Pixel coordinate grounding data
★ ★ ★ ★ ★
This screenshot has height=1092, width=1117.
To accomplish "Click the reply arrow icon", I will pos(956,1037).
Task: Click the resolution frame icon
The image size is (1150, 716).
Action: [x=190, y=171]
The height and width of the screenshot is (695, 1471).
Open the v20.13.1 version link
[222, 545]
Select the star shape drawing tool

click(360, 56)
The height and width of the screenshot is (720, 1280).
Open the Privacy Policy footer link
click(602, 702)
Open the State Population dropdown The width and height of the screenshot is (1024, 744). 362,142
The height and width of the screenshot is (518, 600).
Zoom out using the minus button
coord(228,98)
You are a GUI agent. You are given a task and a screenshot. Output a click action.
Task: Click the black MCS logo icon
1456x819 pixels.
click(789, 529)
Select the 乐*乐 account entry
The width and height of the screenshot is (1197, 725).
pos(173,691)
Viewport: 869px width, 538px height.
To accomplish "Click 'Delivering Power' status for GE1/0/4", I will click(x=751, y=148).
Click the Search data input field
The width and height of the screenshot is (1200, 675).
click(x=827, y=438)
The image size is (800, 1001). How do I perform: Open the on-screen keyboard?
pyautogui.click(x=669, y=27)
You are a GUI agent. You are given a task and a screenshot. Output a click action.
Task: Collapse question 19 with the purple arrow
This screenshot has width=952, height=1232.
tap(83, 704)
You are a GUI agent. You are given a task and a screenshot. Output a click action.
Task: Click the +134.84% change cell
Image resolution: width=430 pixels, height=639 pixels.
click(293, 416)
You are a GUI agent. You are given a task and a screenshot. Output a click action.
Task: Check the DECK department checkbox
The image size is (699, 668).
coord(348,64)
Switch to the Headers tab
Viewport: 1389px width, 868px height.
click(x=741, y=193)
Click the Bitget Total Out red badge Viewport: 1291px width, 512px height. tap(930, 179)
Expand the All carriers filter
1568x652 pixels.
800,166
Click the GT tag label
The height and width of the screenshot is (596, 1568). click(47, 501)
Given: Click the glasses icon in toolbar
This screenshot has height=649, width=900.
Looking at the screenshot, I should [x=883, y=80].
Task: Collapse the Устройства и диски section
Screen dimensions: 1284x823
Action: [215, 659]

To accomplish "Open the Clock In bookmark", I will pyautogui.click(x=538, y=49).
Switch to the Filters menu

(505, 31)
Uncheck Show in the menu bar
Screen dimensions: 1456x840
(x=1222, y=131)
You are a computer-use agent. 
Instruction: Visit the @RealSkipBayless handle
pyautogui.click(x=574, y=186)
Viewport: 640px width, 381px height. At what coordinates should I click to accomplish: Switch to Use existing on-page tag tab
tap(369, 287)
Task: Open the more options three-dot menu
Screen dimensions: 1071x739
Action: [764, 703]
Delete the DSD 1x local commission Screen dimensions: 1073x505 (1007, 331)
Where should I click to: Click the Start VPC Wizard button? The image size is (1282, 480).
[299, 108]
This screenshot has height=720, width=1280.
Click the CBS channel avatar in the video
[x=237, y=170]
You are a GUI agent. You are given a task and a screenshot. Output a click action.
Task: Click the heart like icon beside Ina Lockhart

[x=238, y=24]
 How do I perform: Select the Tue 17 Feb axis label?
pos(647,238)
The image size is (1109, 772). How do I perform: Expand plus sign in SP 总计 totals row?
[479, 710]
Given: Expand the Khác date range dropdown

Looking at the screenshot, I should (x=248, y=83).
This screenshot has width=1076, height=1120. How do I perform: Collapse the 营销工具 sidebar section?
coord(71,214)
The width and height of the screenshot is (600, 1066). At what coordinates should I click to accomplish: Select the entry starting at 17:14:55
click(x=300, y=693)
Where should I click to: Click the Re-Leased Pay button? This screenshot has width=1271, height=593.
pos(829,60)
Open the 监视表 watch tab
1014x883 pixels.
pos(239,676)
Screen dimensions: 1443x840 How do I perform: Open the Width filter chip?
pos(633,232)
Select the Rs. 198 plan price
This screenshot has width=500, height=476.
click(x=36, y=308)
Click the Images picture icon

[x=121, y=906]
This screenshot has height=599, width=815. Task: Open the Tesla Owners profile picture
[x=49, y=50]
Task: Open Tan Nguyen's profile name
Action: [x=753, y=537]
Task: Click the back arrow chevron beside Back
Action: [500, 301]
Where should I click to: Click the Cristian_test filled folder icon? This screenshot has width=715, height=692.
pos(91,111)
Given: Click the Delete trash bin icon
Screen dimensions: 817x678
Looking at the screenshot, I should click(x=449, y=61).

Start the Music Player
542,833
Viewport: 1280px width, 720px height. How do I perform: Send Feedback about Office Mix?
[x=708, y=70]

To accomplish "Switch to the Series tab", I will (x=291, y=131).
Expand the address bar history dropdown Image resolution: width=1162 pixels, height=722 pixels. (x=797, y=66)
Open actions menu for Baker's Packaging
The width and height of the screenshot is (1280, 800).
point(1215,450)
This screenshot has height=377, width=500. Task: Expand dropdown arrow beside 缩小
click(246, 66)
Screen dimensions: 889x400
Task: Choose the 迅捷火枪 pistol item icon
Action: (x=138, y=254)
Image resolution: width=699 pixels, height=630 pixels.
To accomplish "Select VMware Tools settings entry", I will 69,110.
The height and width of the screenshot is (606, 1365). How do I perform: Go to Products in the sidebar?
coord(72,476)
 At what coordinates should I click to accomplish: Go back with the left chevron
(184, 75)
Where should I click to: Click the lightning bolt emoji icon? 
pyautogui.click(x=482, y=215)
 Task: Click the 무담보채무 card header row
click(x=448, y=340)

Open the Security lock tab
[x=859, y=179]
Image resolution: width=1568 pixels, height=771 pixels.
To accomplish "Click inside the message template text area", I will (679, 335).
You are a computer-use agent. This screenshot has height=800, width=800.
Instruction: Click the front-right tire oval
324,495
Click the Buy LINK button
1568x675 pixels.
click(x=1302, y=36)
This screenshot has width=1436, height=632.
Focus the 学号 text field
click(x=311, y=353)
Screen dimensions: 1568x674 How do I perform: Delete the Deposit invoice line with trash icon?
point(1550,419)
★ ★ ★ ★ ★
Transcribe every record exactly.

This screenshot has height=1092, width=1117.
To accomplish "Click the reply arrow icon", I will pos(956,1037).
Task: Click the resolution frame icon
The image size is (1150, 716).
Action: [x=190, y=171]
The height and width of the screenshot is (695, 1471).
Open the v20.13.1 version link
[222, 545]
Select the star shape drawing tool

click(360, 56)
The height and width of the screenshot is (720, 1280).
Open the Privacy Policy footer link
click(602, 702)
Open the State Population dropdown The width and height of the screenshot is (1024, 744). 362,142
The height and width of the screenshot is (518, 600).
Zoom out using the minus button
coord(228,98)
You are a GUI agent. You are given a task and a screenshot. Output a click action.
Task: Click the black MCS logo icon
1456x819 pixels.
click(789, 529)
Select the 乐*乐 account entry
The width and height of the screenshot is (1197, 725).
pos(173,691)
Viewport: 869px width, 538px height.
To accomplish "Click 'Delivering Power' status for GE1/0/4", I will click(x=751, y=148).
Click the Search data input field
The width and height of the screenshot is (1200, 675).
click(x=827, y=438)
The image size is (800, 1001). How do I perform: Open the on-screen keyboard?
pyautogui.click(x=669, y=27)
You are a GUI agent. You are given a task and a screenshot. Output a click action.
Task: Collapse question 19 with the purple arrow
This screenshot has width=952, height=1232.
tap(83, 704)
You are a GUI agent. You are given a task and a screenshot. Output a click action.
Task: Click the +134.84% change cell
Image resolution: width=430 pixels, height=639 pixels.
click(293, 416)
You are a GUI agent. You are given a task and a screenshot. Output a click action.
Task: Check the DECK department checkbox
The image size is (699, 668).
coord(348,64)
Switch to the Headers tab
Viewport: 1389px width, 868px height.
click(x=741, y=193)
Click the Bitget Total Out red badge Viewport: 1291px width, 512px height. tap(930, 179)
Expand the All carriers filter
1568x652 pixels.
800,166
Click the GT tag label
The height and width of the screenshot is (596, 1568). click(47, 501)
Given: Click the glasses icon in toolbar
This screenshot has height=649, width=900.
Looking at the screenshot, I should [x=883, y=80].
Task: Collapse the Устройства и диски section
Screen dimensions: 1284x823
Action: [215, 659]

To accomplish "Open the Clock In bookmark", I will pyautogui.click(x=538, y=49).
Switch to the Filters menu

(505, 31)
Uncheck Show in the menu bar
Screen dimensions: 1456x840
(x=1222, y=131)
You are a computer-use agent. 
Instruction: Visit the @RealSkipBayless handle
pyautogui.click(x=574, y=186)
Viewport: 640px width, 381px height. At what coordinates should I click to accomplish: Switch to Use existing on-page tag tab
tap(369, 287)
Task: Open the more options three-dot menu
Screen dimensions: 1071x739
Action: [764, 703]
Delete the DSD 1x local commission Screen dimensions: 1073x505 (1007, 331)
Where should I click to: Click the Start VPC Wizard button? The image size is (1282, 480).
[299, 108]
This screenshot has height=720, width=1280.
Click the CBS channel avatar in the video
[x=237, y=170]
You are a GUI agent. You are given a task and a screenshot. Output a click action.
Task: Click the heart like icon beside Ina Lockhart

[x=238, y=24]
 How do I perform: Select the Tue 17 Feb axis label?
pos(647,238)
The image size is (1109, 772). How do I perform: Expand plus sign in SP 总计 totals row?
[479, 710]
Given: Expand the Khác date range dropdown

Looking at the screenshot, I should (x=248, y=83).
This screenshot has width=1076, height=1120. How do I perform: Collapse the 营销工具 sidebar section?
coord(71,214)
The width and height of the screenshot is (600, 1066). At what coordinates should I click to accomplish: Select the entry starting at 17:14:55
click(x=300, y=693)
Where should I click to: Click the Re-Leased Pay button? This screenshot has width=1271, height=593.
pos(829,60)
Open the 监视表 watch tab
1014x883 pixels.
pos(239,676)
Screen dimensions: 1443x840 How do I perform: Open the Width filter chip?
pos(633,232)
Select the Rs. 198 plan price
This screenshot has width=500, height=476.
click(x=36, y=308)
Click the Images picture icon

[x=121, y=906]
This screenshot has height=599, width=815. Task: Open the Tesla Owners profile picture
[x=49, y=50]
Task: Open Tan Nguyen's profile name
Action: [x=753, y=537]
Task: Click the back arrow chevron beside Back
Action: [500, 301]
Where should I click to: Click the Cristian_test filled folder icon? This screenshot has width=715, height=692.
pos(91,111)
Given: Click the Delete trash bin icon
Screen dimensions: 817x678
Looking at the screenshot, I should click(x=449, y=61).

Start the Music Player
542,833
Viewport: 1280px width, 720px height. How do I perform: Send Feedback about Office Mix?
[x=708, y=70]

To accomplish "Switch to the Series tab", I will (x=291, y=131).
Expand the address bar history dropdown Image resolution: width=1162 pixels, height=722 pixels. (x=797, y=66)
Open actions menu for Baker's Packaging
The width and height of the screenshot is (1280, 800).
point(1215,450)
This screenshot has height=377, width=500. Task: Expand dropdown arrow beside 缩小
click(246, 66)
Screen dimensions: 889x400
Task: Choose the 迅捷火枪 pistol item icon
Action: (x=138, y=254)
Image resolution: width=699 pixels, height=630 pixels.
To accomplish "Select VMware Tools settings entry", I will 69,110.
The height and width of the screenshot is (606, 1365). How do I perform: Go to Products in the sidebar?
coord(72,476)
 At what coordinates should I click to accomplish: Go back with the left chevron
(184, 75)
Where should I click to: Click the lightning bolt emoji icon? 
pyautogui.click(x=482, y=215)
 Task: Click the 무담보채무 card header row
click(x=448, y=340)

Open the Security lock tab
[x=859, y=179]
Image resolution: width=1568 pixels, height=771 pixels.
To accomplish "Click inside the message template text area", I will (679, 335).
You are a computer-use agent. This screenshot has height=800, width=800.
Instruction: Click the front-right tire oval
324,495
Click the Buy LINK button
1568x675 pixels.
click(x=1302, y=36)
This screenshot has width=1436, height=632.
Focus the 学号 text field
click(x=311, y=353)
Screen dimensions: 1568x674 How do I perform: Delete the Deposit invoice line with trash icon?
point(1550,419)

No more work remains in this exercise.